Jan: Right, and me, I really think you really succeed! But I’m “the lady from the JUF News,” so what should I tell the mishpokhe? Is ‘Howl’ a Jewish film?
Rob: No, it’s a legal brief from the firm of Ginsberg, Epstein & Friedman! We’re a nice Jewish law firm.
Jan: That’s a great comeback, Rob: “Today I met with partners from the law firm of Ginsberg, Epstein & Friedman.” Enough saidJ
Now, moving on, what is it you really do want the mishpokhe to know?
Jeffrey: I think, more than anything, we want to people to know it’s not “a BioPic.” We’re calling it “a PoemPic.” Rob coined the phrase. We feel like calling it a BioPic is a mischaracterization, and just sets up a kind of formulaic approach, so audiences will be disappointed if they come in expecting that. So we really want them to come in knowing they’re in for a very different kind of ride.

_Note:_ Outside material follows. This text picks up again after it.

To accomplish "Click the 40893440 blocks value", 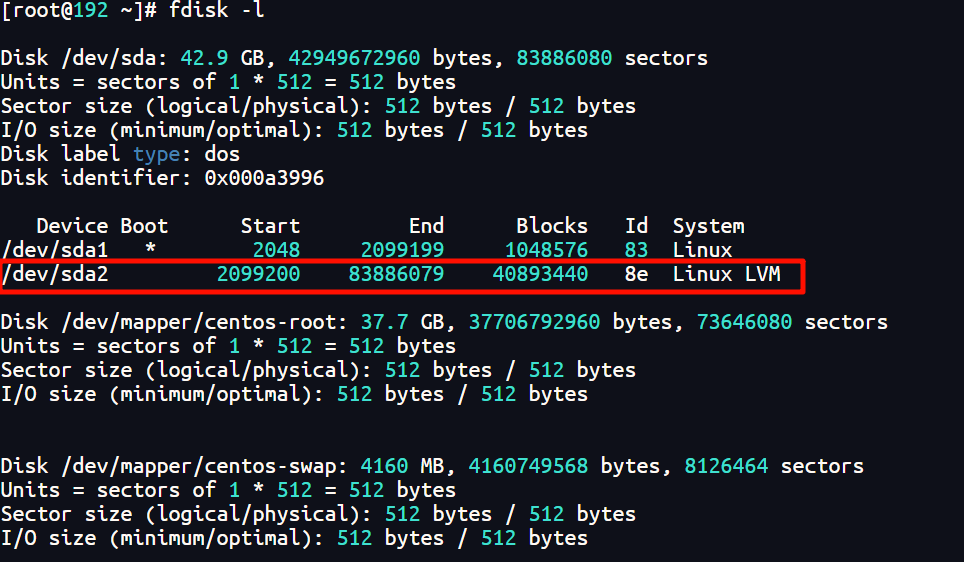I will 540,274.
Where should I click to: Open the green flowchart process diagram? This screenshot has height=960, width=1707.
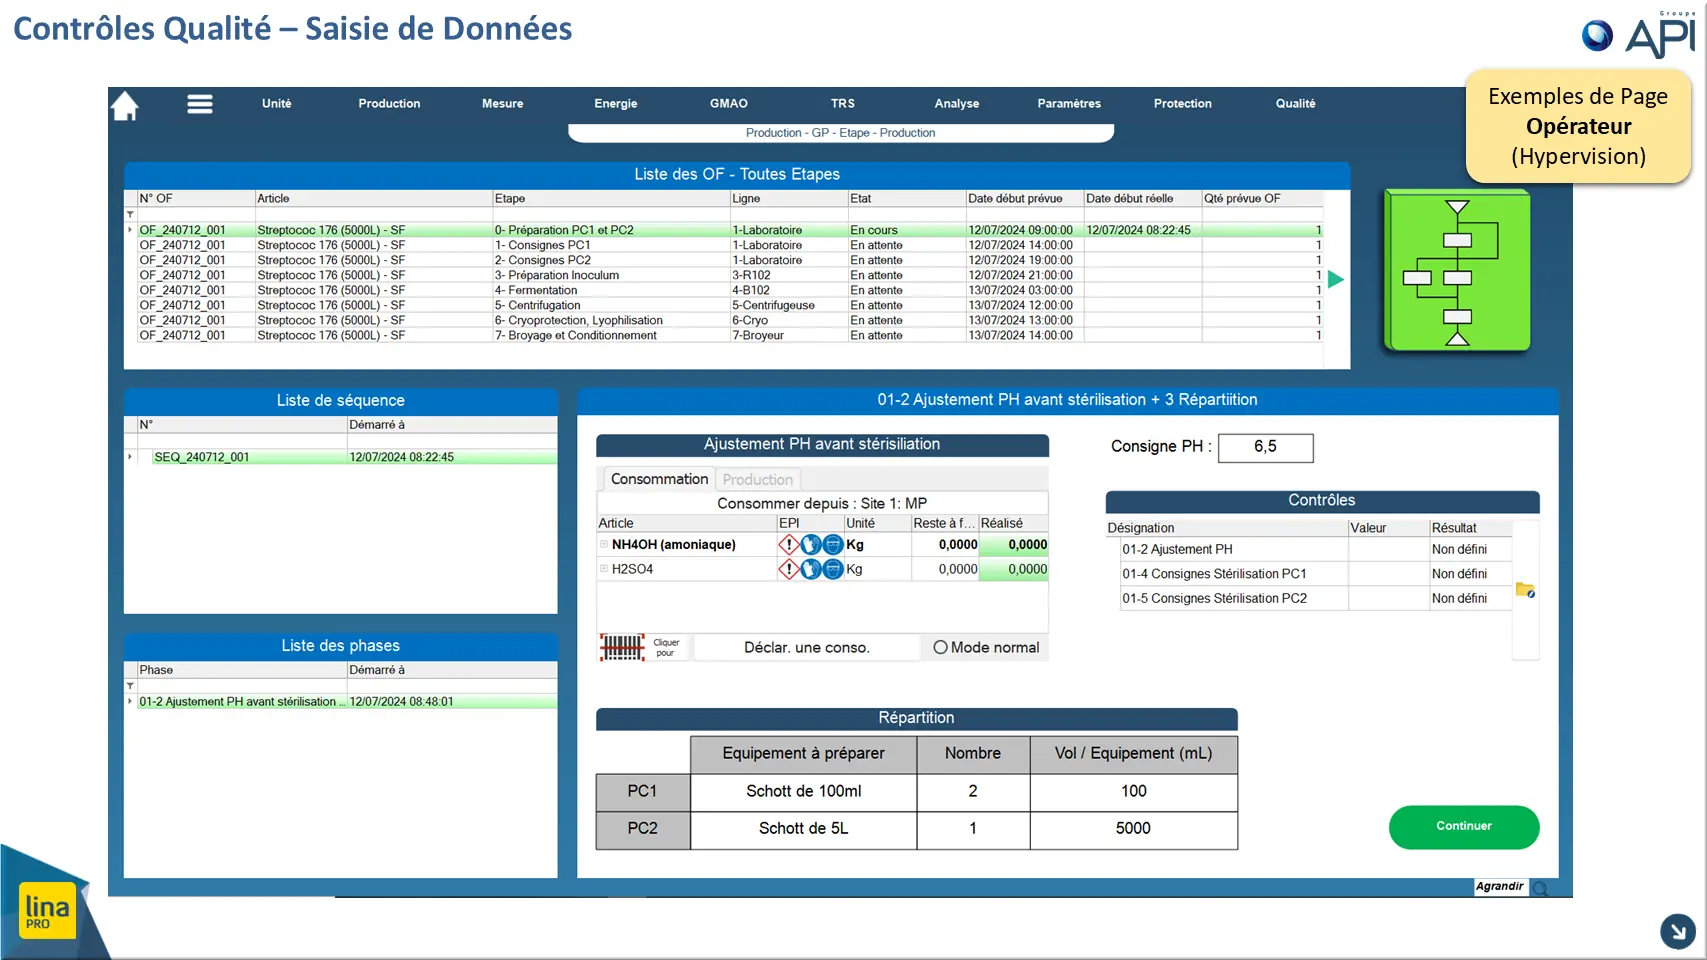click(x=1457, y=271)
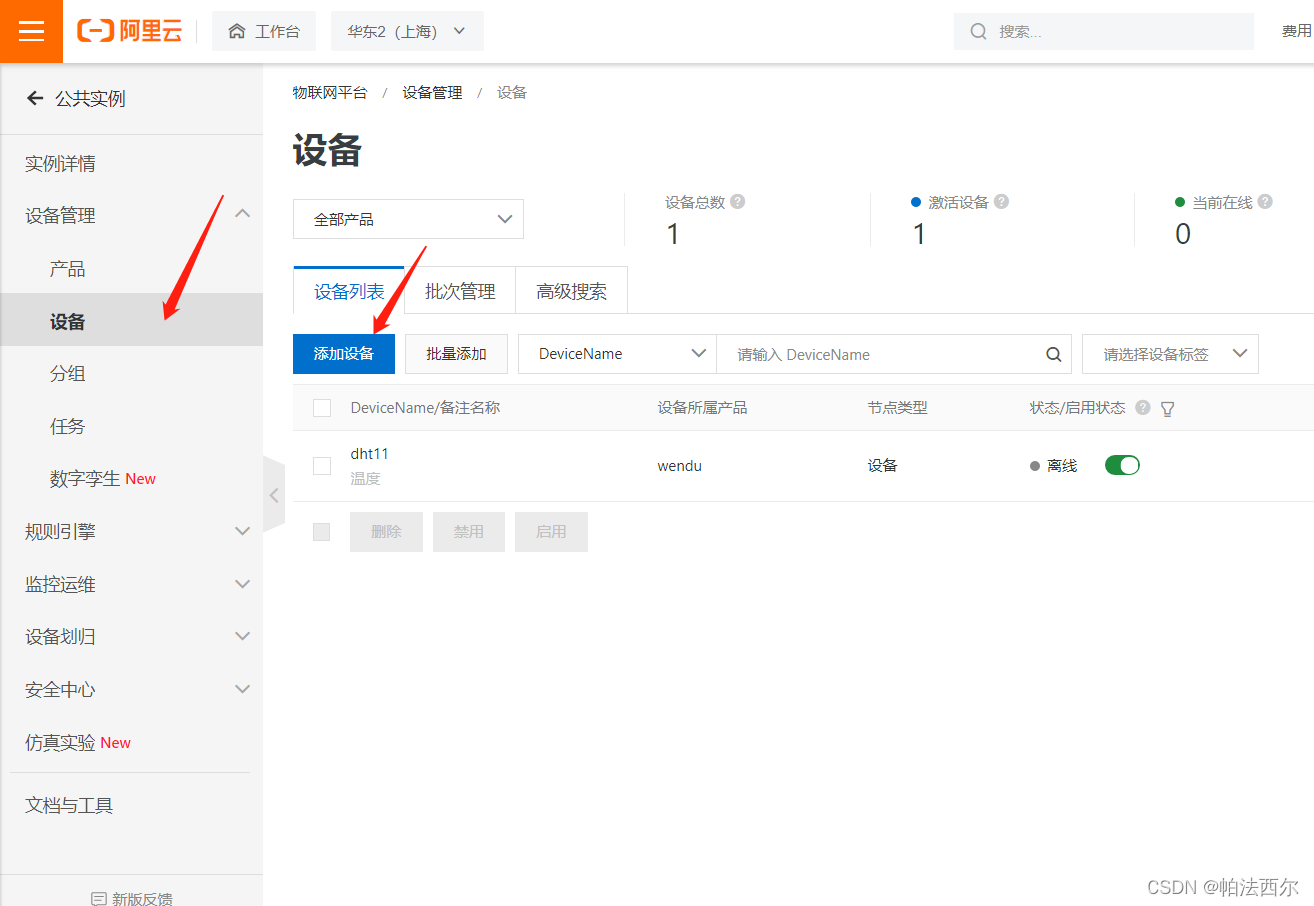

Rob: Yeah, Allen has a book called ‘Illuminated Poems’, and he collaborated with Eric Drooker. They were friends. Eric grew up in the East Village, so he knew Allen as a character as he was growing up. Then he met Allen at the Tompkins Square Riots and they became close. Allen encouraged Eric as an artist, and they started working together, and they published this book of poems. We discovered this in the course of our research, and we met with Eric and the idea [for our animations in ‘Howl’] evolved from there.
Jan: And were you worried about breaking genre boundaries? You’ve always been identified as documentary filmmakers…?
Jeffrey: All that was exciting as it evolved! We were really excited to be working with actors for the first time. We’d never directed actors. We’d never worked in animation. But we were also using a lot of our documentary storytelling skills. So even though we were formally working with different elements, it was not unfamiliar in terms of how we were structuring the story.
Jan: To capture Ginsberg’s moment of performance, to show him actually reading “Howl” in public for the first time. I think it’s all spectacular!
Jeffrey: Allen presented “Howl” to the world as spoken word performance art.
Rob: And that was new, yes, poetry as spoken word performance.
Jan: So Ginsberg is changing the our concept of “performance,” and all this is happening at the same moment in which people are seeing Marlon Brando and the Method actors for the first time?
Jeffrey: Yeah, I think it has to do with authenticity and what that means to us at any given time. When you look at movie acting from the ’40s, it’s very, well, it is “authentic” in its own way, but it also feels very kind of stilted and stylized. And then gradually, over the decades, movie acting got more and more “naturalized.”
Now the whole idea of authenticity has been so bastardized by reality television and even the news that I think people are hungering for something that feels really truthful and authentic, and that’s what Allen Ginsberg was howling for.